A review of things you need to know before you go home on Thursday; tame housing consents, hot regional commercial consents, a clear winner, rising reserves, swap rates steepen

Here are the key things you need to know before you leave work today.

TODAY'S MORTGAGE RATE CHANGES
No changes announced today, but my guess is that at the close of business tomorrow one and possibly two main banks may announce 'specials' that match BNZ and Westpac. Only a guess though.

TODAY'S DEPOSIT RATE CHANGES
Nelson Building Society today cut rates for 1 and 2 year terms by -5 and -10 bps. But they raised their 9 month rate by +40 bps to an impressive 4.50%.

NOT EVEN CLOSE
New residential building consents were down overall last month, but were up tamely in Auckland and flat in Christchurch. It was yet another month of under-performance in Auckland. (But at least our data is better than the same data out in Australia today which is on a four month slide. Adelaide is really struggling.)

STRONG REGIONS
But the under-performance of the housing sector is in stark contrast to the commercial sector, especially outside of Auckland and Canterbury. The value of consents in June was up an impressive +40% from a year earlier. Some of the biggest growth came from Hamilton and Tauranga, with both cities seeing a jump across a wide range of building types. Activity in Auckland was -18% lower than a year ago, the third year-on-year decline in the last four months.

A GREAT TRACK RECORD
In the six risk categories we analyse over all 82 KiwiSaver funds, ANZ Investment funds are the clear top performer to June 2015 since inception. We identify the funds with the best long term track records and in the top three positions for each category (that's 18 positions), ANZ Investments funds hold nine of them. Even more impressive is that they are a bank. The only other bank making any top-3 position is ASB in the Default funds (although Kiwibank-owned Kiwi Wealth scoops the Conservative category).

HANDS OFF
RBNZ data out today shows that they did not intervene by trading in currency markets in June.

RISING RESERVES
Here's something we don't often report. New Zealand's official overseas reserves are now at NZ$26.5 bln (including other FCY assets), the highest they have been since May 2012 when they reached $28.3 bln. Given that our GDP (nominal) was NZ$239 bln in the year to March, our reserves are now more than 10% of GDP.

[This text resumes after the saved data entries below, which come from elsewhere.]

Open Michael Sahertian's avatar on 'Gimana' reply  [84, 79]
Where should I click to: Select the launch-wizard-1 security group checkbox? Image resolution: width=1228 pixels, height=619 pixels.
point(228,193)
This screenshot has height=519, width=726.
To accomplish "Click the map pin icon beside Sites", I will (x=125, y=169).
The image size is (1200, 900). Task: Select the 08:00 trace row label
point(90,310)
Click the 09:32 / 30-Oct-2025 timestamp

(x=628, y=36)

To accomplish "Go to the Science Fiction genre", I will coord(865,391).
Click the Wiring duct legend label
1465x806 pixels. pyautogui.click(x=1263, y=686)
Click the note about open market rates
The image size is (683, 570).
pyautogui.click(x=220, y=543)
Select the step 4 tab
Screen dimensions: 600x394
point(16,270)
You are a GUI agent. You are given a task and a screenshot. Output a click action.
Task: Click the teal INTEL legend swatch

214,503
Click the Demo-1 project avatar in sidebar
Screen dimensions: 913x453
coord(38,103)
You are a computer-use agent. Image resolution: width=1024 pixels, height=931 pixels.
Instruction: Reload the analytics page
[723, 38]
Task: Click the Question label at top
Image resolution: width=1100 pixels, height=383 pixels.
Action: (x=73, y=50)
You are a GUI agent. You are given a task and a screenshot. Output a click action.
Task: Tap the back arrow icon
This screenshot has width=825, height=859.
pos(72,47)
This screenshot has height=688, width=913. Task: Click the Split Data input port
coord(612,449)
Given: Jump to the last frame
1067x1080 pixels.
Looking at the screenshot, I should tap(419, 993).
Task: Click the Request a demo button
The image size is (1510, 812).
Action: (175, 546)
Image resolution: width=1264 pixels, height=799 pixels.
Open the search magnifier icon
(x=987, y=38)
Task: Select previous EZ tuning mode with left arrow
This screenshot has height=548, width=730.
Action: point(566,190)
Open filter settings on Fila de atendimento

TURNERS BUYS SOUTHERN FINANCE
Turners, formerly Dorchester Pacific, has struck an unconditional $5 million deal to buy the Christchurch based Southern Finance, which is a used vehicle financier. Turners says Southern Finance has about $3.3 million of net assets, and goodwill of $1.7 million. The deal's due to settle on Friday, July 31, and be paid FOR with bank borrowings. Turners says Southern Finance should immediately contribute about $750,000 in annual earnings before interest and tax, rising to $1 million after the first year.

WHOLESALE RATES STEEPEN
The steepening trend in wholesale rates really took hold today. Two year swaps are up another +2 bps, five years are up another +4 bps, and ten years are up an impressive +6 bps today. The 90 day bank bill rate is unchanged at 3.08%.

NZ DOLLAR SOFTER
Markets liked what the US Fed announced this morning and the US dollar has risen and this sees the NZ dollar softer and currently at 66.3 USc, also lower against the Aussie at 90.8 AUc, and at 60.5 euro cents. The TWI is at 71.3. Check our real-time charts here.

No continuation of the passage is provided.